• WHAT YOU ARE ASKED TO DO: Write out the listing word for word, from its first line through the line containing "Looking at the", with both ends included. Leave the pictures out.

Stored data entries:
----

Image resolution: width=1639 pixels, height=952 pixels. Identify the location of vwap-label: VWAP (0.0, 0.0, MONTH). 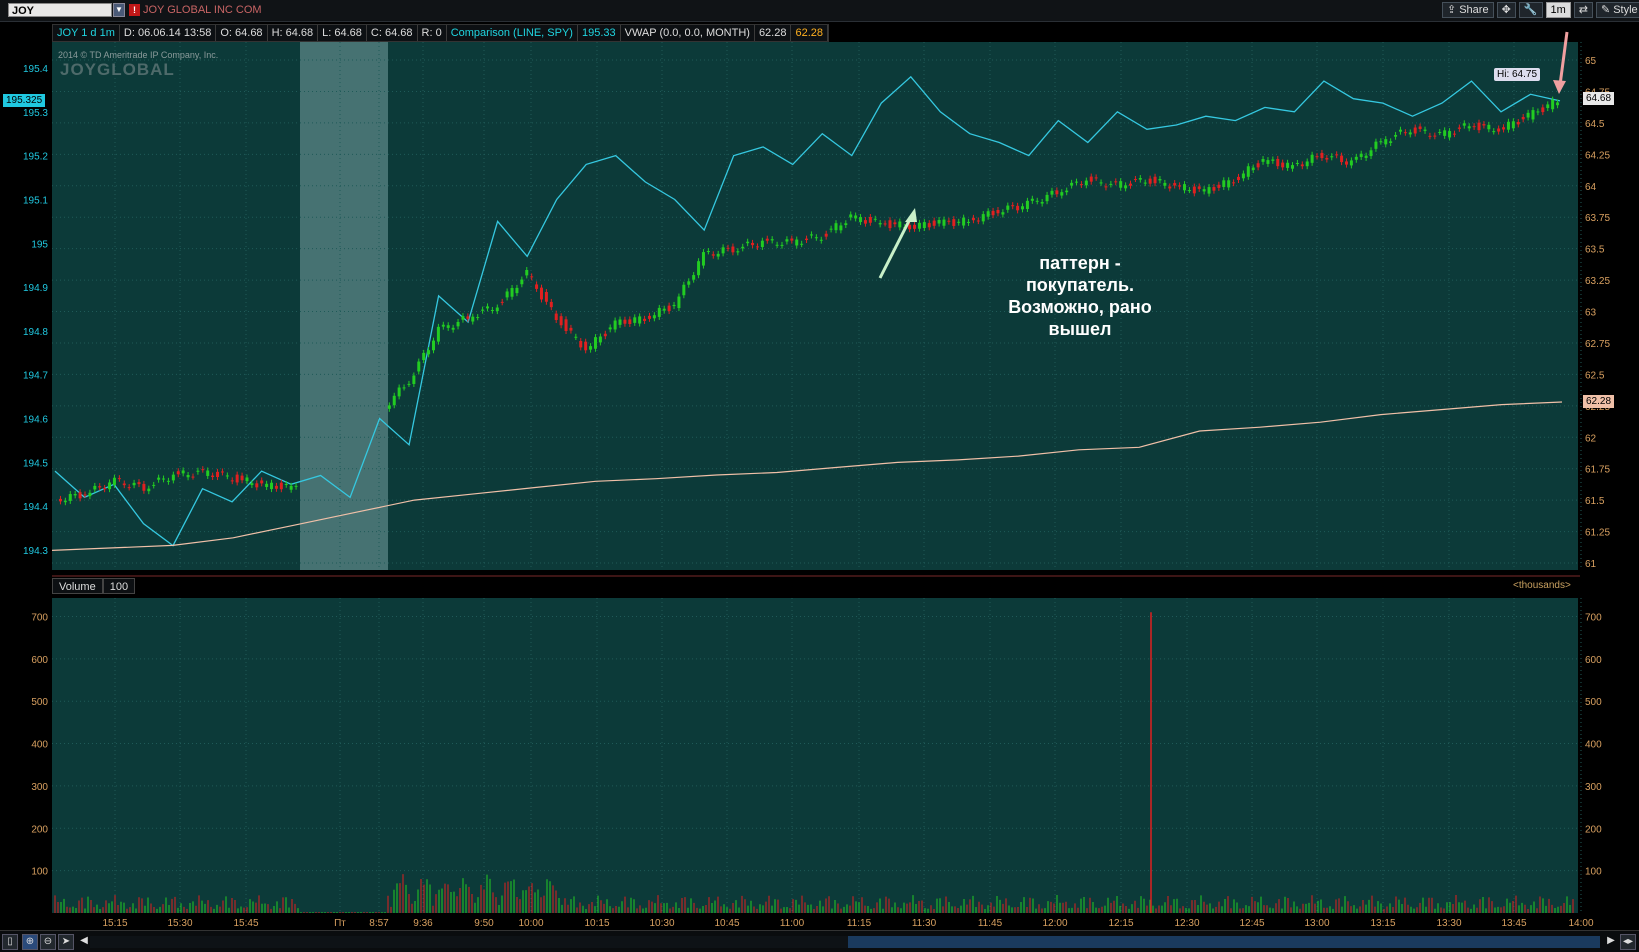
(688, 33).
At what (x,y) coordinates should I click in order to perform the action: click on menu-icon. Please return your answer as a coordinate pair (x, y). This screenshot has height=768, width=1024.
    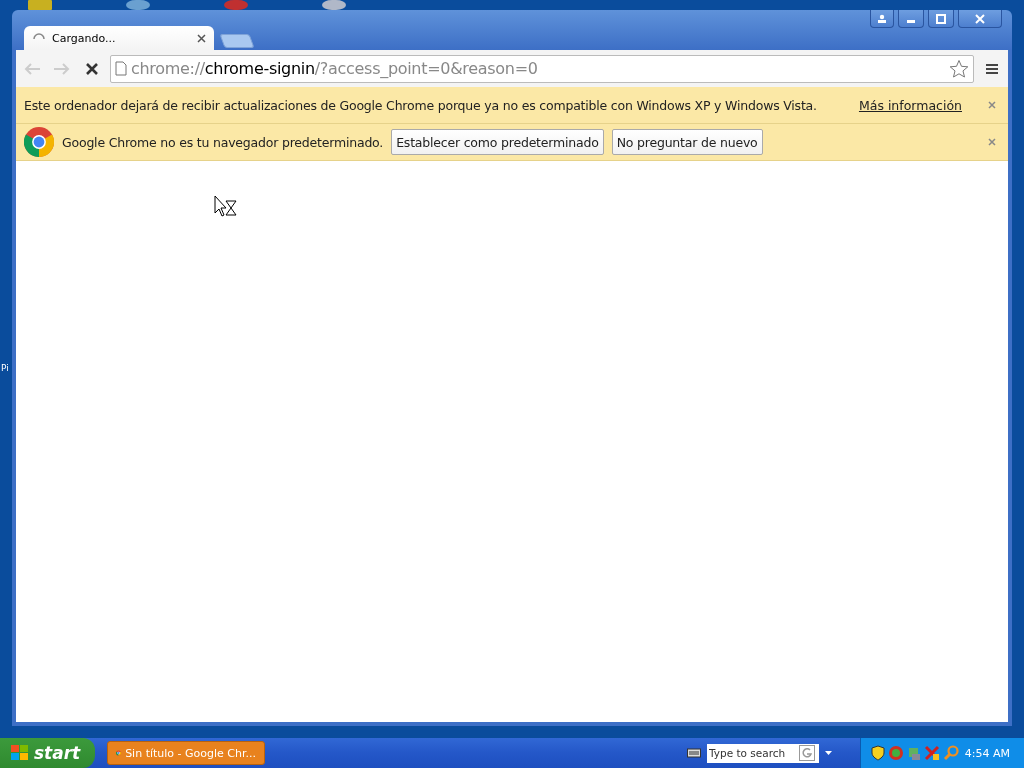
    Looking at the image, I should click on (992, 68).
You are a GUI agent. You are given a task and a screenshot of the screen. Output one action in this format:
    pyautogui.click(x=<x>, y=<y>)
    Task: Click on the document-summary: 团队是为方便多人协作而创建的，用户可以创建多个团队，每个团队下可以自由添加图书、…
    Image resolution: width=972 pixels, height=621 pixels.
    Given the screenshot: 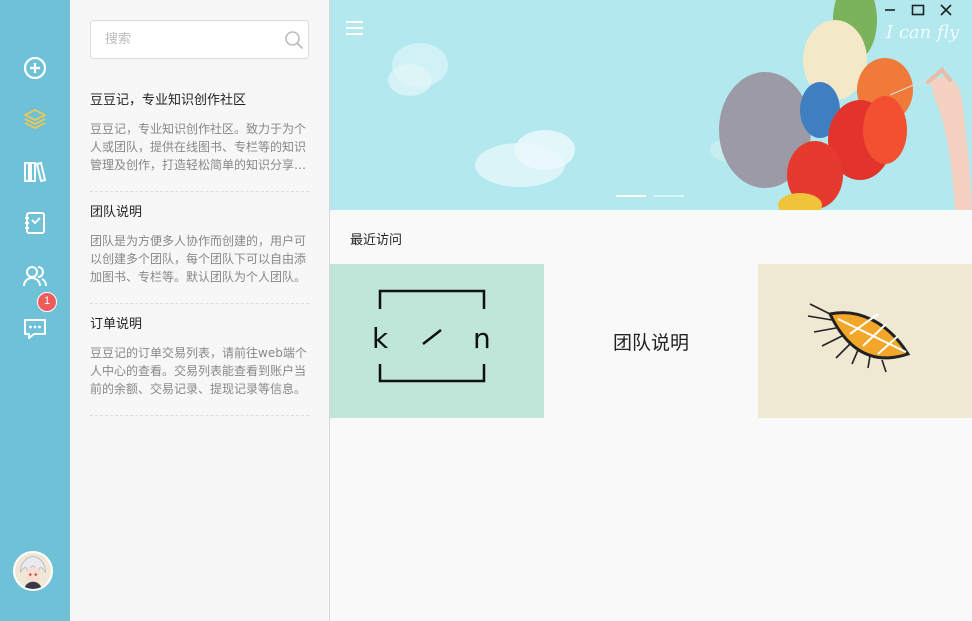 What is the action you would take?
    pyautogui.click(x=198, y=259)
    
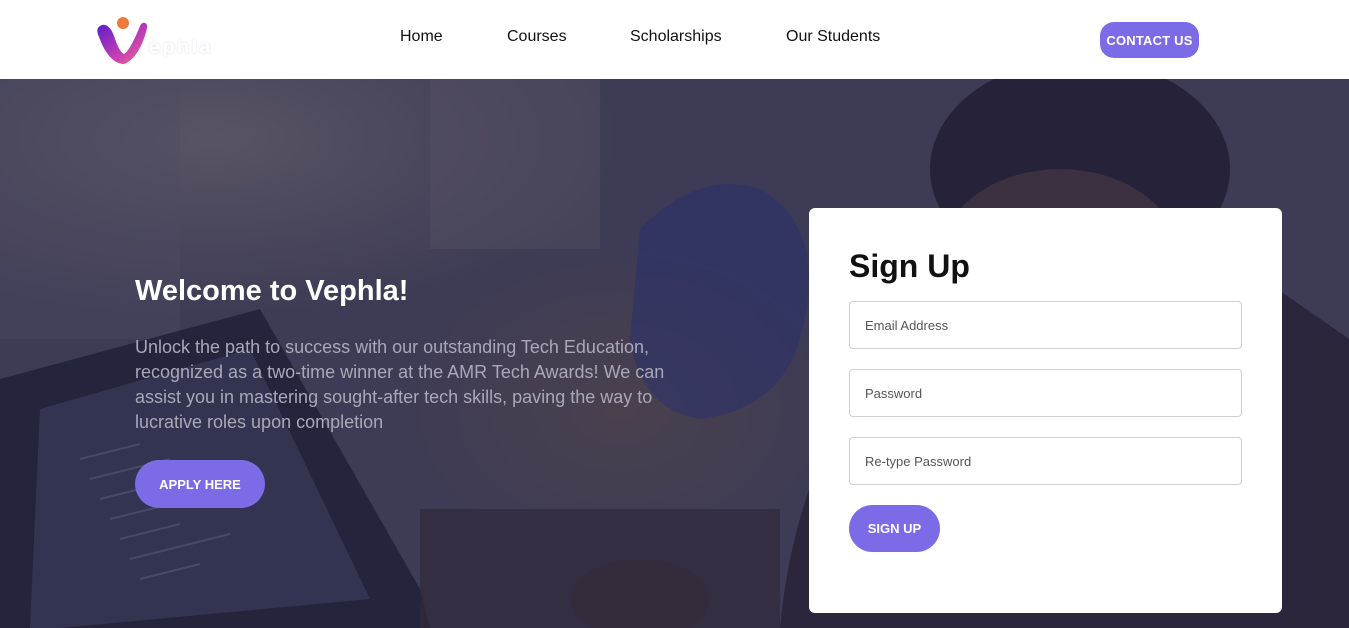 The height and width of the screenshot is (628, 1349). Describe the element at coordinates (910, 266) in the screenshot. I see `signup-title: Sign Up` at that location.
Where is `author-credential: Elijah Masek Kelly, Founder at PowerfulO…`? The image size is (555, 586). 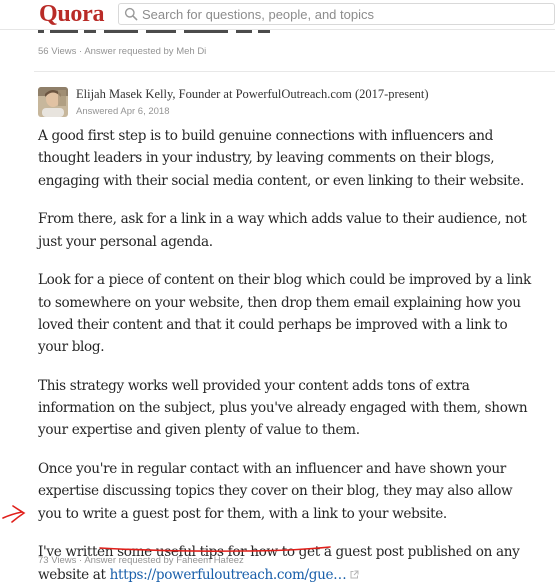 author-credential: Elijah Masek Kelly, Founder at PowerfulO… is located at coordinates (252, 94).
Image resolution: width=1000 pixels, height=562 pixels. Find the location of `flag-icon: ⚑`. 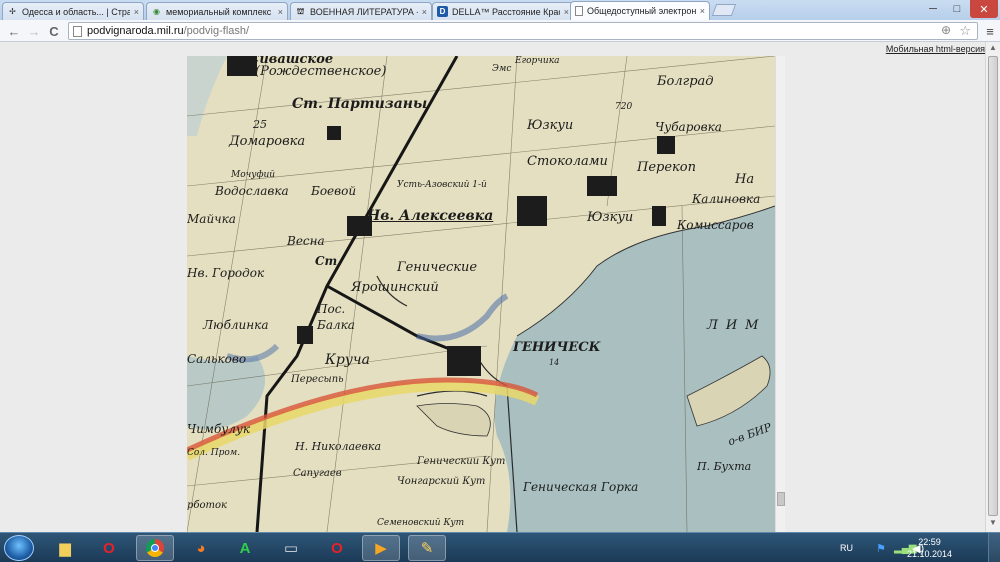

flag-icon: ⚑ is located at coordinates (881, 548).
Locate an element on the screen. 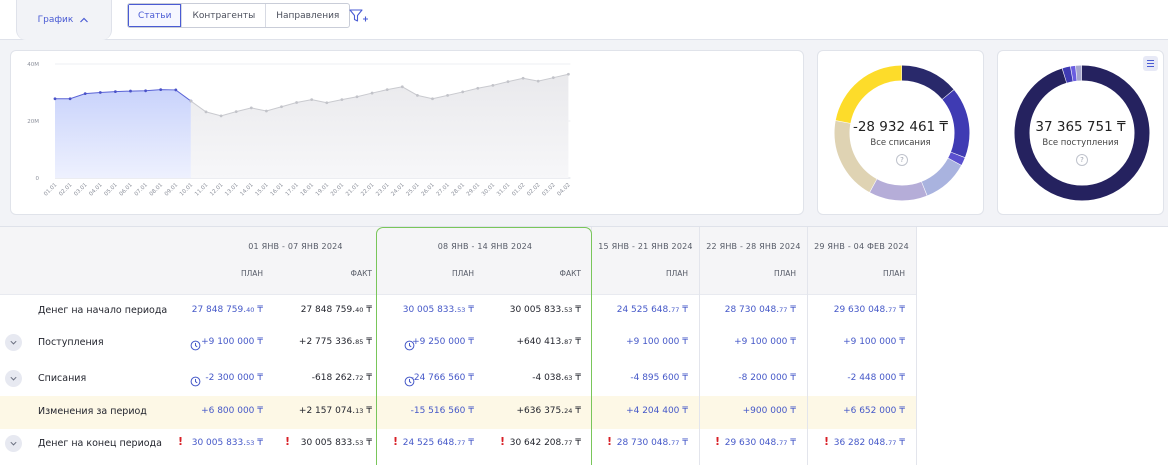  menu-icon is located at coordinates (1150, 64).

----

• SOLUTION TO THIS TASK:
Image resolution: width=1639 pixels, height=952 pixels. Identify the location of vwap-label: VWAP (0.0, 0.0, MONTH). 
(688, 33).
At what (x,y) coordinates should I click in order to perform the action: click on menu-icon. Please return your answer as a coordinate pair (x, y). This screenshot has height=768, width=1024.
    Looking at the image, I should click on (992, 68).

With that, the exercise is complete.